+++ Data to process

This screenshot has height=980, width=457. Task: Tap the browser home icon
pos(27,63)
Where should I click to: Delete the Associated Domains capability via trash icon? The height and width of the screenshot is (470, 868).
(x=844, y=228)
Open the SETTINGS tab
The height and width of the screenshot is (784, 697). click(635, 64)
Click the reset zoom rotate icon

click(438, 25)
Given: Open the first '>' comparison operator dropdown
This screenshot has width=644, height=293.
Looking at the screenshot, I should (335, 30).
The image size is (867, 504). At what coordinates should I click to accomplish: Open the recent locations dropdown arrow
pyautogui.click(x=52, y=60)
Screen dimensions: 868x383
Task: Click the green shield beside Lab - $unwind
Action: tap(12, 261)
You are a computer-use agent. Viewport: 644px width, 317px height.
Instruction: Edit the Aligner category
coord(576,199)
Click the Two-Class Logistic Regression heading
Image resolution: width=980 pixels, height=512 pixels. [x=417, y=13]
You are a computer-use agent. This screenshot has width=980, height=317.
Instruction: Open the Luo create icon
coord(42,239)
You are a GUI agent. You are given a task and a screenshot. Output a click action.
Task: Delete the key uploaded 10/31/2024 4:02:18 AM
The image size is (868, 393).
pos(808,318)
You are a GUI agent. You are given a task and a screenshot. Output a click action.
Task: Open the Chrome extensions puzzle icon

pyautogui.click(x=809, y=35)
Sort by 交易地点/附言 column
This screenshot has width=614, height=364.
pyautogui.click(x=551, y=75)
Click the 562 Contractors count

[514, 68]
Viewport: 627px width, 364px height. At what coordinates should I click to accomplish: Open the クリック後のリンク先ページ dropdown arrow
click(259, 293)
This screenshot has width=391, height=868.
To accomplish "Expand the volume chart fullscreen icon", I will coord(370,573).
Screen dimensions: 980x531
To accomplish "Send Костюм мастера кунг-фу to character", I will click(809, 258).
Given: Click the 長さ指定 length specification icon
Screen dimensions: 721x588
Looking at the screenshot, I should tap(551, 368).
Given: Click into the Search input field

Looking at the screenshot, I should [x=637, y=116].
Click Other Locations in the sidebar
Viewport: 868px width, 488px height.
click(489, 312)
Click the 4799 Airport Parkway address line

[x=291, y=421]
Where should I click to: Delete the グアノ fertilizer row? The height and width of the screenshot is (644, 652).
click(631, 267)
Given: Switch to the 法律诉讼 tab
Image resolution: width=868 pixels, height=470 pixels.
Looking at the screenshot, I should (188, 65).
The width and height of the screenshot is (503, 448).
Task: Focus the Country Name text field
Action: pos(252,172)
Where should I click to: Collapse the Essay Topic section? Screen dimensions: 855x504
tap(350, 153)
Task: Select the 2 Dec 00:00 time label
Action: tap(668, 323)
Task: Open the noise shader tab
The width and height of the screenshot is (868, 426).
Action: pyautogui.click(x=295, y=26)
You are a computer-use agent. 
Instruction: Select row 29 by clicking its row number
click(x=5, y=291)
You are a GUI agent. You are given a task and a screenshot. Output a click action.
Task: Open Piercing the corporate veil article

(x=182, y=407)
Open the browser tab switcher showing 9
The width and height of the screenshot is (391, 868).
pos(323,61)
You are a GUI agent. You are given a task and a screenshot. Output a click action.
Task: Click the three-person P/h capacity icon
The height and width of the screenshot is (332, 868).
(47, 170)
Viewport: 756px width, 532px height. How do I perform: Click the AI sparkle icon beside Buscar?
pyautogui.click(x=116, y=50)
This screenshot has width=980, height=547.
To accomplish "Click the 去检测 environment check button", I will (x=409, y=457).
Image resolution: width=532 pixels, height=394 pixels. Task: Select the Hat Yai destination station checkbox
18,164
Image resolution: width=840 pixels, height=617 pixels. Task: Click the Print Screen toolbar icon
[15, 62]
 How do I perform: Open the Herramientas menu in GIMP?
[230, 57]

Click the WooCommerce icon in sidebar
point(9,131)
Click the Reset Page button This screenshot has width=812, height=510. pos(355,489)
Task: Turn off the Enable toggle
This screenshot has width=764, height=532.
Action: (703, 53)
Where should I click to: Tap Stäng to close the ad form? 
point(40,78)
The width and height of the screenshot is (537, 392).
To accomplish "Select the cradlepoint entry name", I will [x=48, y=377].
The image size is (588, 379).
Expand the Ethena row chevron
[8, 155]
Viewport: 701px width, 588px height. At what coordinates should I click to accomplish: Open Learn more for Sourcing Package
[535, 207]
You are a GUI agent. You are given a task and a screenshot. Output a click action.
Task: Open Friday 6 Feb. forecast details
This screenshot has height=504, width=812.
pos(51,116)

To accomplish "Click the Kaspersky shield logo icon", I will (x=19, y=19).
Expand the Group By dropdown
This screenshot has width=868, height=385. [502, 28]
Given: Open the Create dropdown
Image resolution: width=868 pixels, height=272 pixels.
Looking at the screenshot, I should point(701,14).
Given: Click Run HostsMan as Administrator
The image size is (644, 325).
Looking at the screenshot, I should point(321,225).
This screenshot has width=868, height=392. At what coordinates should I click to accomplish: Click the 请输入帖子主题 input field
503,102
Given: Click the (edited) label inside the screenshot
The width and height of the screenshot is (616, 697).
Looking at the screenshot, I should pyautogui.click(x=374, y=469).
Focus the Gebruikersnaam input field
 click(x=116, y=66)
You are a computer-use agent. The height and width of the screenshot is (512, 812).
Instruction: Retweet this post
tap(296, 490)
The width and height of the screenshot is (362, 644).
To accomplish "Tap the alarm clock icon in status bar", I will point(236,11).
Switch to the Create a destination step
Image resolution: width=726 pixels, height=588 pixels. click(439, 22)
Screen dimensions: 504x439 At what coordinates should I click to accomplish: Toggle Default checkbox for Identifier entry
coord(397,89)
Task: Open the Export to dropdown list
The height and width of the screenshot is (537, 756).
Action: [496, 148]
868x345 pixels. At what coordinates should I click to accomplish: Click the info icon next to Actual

++++++

Task prompt:
Quote, without any change, each line from the one that contains "Click the WooCommerce icon in sidebar" through the end of the material.

Response to the exercise:
Click the WooCommerce icon in sidebar
point(9,131)
Click the Reset Page button This screenshot has width=812, height=510. pos(355,489)
Task: Turn off the Enable toggle
This screenshot has width=764, height=532.
Action: (703, 53)
Where should I click to: Tap Stäng to close the ad form? 
point(40,78)
The width and height of the screenshot is (537, 392).
To accomplish "Select the cradlepoint entry name", I will [x=48, y=377].
The image size is (588, 379).
Expand the Ethena row chevron
[8, 155]
Viewport: 701px width, 588px height. At what coordinates should I click to accomplish: Open Learn more for Sourcing Package
[535, 207]
You are a GUI agent. You are given a task and a screenshot. Output a click action.
Task: Open Friday 6 Feb. forecast details
This screenshot has height=504, width=812.
pos(51,116)

To accomplish "Click the Kaspersky shield logo icon", I will (x=19, y=19).
Expand the Group By dropdown
This screenshot has width=868, height=385. [502, 28]
Given: Open the Create dropdown
Image resolution: width=868 pixels, height=272 pixels.
Looking at the screenshot, I should point(701,14).
Given: Click Run HostsMan as Administrator
The image size is (644, 325).
Looking at the screenshot, I should point(321,225).
This screenshot has width=868, height=392. At what coordinates should I click to accomplish: Click the 请输入帖子主题 input field
503,102
Given: Click the (edited) label inside the screenshot
The width and height of the screenshot is (616, 697).
Looking at the screenshot, I should pyautogui.click(x=374, y=469).
Focus the Gebruikersnaam input field
 click(x=116, y=66)
You are a computer-use agent. The height and width of the screenshot is (512, 812).
Instruction: Retweet this post
tap(296, 490)
The width and height of the screenshot is (362, 644).
To accomplish "Tap the alarm clock icon in status bar", I will point(236,11).
Switch to the Create a destination step
Image resolution: width=726 pixels, height=588 pixels. click(439, 22)
Screen dimensions: 504x439 At what coordinates should I click to accomplish: Toggle Default checkbox for Identifier entry
coord(397,89)
Task: Open the Export to dropdown list
The height and width of the screenshot is (537, 756).
Action: [496, 148]
868x345 pixels. At what coordinates should I click to accomplish: Click the info icon next to Actual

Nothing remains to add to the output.